Many library professionals seem to feel forced into the debate because of the growing numbers of users. And libraries cannot be faulted wholesale for tensions about the quality of new information sources, as we are acknowledged leaders in tech heavy environments, with much technological acumen. We are picking up on valid problems. (Sorry for a lack of links there, I’m not able to reference some good articles without compromising copyright issues, but check out Library Journal as well as several emerald-library articles)

One limitation I see in our involvement with Ning, Second Life, MySpace, Facebook and their ilk is that we are leaving the design and programming to others. Apart from Casey Bisson’s Scriblio (formerly WPopac) project, using open source blogging code to enable a user-friendly library catalog interface, there isn’t much going on with librarians generating unique coding outside of individual webpages.

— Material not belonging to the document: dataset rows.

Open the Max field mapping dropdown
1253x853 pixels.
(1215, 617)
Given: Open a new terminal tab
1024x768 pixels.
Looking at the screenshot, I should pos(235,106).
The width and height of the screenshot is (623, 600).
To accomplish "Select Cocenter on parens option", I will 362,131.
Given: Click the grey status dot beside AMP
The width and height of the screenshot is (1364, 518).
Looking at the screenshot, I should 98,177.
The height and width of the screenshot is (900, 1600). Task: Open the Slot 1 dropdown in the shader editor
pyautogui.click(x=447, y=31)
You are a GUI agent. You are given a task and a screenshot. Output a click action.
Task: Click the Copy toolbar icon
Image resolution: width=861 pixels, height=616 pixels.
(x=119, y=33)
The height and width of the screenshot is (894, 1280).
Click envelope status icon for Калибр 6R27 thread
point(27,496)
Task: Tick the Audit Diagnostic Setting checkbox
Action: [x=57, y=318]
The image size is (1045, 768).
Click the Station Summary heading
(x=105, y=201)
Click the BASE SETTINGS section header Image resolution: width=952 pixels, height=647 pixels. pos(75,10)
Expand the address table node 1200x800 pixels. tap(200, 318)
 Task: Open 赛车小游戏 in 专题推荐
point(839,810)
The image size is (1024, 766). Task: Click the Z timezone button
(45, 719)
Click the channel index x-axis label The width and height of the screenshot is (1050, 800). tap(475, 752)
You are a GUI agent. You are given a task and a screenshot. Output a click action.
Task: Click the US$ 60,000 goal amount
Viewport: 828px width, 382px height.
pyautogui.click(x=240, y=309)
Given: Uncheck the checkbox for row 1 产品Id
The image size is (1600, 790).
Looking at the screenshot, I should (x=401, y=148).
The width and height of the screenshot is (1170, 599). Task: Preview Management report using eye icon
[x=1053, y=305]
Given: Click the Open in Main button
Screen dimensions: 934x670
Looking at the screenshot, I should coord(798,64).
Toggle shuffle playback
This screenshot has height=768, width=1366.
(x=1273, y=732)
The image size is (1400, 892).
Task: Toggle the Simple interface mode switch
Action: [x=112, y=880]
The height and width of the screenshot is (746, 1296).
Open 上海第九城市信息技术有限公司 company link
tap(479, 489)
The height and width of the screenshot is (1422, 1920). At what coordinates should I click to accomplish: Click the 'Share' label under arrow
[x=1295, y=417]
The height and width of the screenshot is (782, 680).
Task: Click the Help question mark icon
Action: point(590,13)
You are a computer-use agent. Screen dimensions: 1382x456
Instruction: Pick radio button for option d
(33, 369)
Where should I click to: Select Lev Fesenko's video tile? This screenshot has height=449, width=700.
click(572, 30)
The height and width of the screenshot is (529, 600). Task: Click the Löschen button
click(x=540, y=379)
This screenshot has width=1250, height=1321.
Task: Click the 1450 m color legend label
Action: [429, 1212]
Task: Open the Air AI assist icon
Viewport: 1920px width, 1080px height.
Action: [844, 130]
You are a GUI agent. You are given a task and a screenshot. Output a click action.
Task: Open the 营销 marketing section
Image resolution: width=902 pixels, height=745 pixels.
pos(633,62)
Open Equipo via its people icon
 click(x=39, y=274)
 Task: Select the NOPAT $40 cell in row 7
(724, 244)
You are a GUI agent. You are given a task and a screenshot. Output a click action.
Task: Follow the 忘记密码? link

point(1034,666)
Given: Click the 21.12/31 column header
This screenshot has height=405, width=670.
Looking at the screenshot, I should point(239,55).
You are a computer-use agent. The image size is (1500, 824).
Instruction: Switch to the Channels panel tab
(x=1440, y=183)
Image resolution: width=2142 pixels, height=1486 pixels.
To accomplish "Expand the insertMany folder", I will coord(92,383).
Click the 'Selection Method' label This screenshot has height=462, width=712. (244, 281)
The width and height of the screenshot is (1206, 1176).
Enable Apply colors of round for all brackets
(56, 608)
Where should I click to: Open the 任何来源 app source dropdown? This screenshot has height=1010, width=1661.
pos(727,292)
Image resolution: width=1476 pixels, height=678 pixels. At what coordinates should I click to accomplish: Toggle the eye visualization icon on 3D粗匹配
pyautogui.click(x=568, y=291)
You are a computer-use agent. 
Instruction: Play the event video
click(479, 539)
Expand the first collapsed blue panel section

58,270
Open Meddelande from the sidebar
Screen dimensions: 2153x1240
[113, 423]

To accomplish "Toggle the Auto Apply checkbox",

Which brings me back to my friend, who is working on a Ruby on Rails book for O’Reilly Media. Some of the work he is doing can point the way toward open source networking frames possible in library environments, so we don’t have to rely solely on Google to scan our books, or Yahoo to author our widgets and apps. My point is, there are dedicated professional programmers, outside the library profession, who might be willing to help us out if we ask nicely enough, and are willing to learn some of it as well. Just check out Change.org to see some of the networking possibilities available if we meet the net head on. We need to harness the Wisdom of Crowds, not condemn it outright as Michael Gorman is often doing these days. We’re all in this together, right?